── SOURCE DATA ──

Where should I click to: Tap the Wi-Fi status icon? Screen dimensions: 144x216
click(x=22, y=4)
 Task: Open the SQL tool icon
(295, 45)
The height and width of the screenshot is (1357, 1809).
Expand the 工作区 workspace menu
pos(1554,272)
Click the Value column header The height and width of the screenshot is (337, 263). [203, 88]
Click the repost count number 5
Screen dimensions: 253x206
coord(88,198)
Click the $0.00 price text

───

_YOUR GOAL_
The full set of entries must be transcribed exactly.

_RESPONSE BELOW_
Where should I click to: Tap the Wi-Fi status icon? Screen dimensions: 144x216
click(x=22, y=4)
 Task: Open the SQL tool icon
(295, 45)
The height and width of the screenshot is (1357, 1809).
Expand the 工作区 workspace menu
pos(1554,272)
Click the Value column header The height and width of the screenshot is (337, 263). [203, 88]
Click the repost count number 5
Screen dimensions: 253x206
coord(88,198)
Click the $0.00 price text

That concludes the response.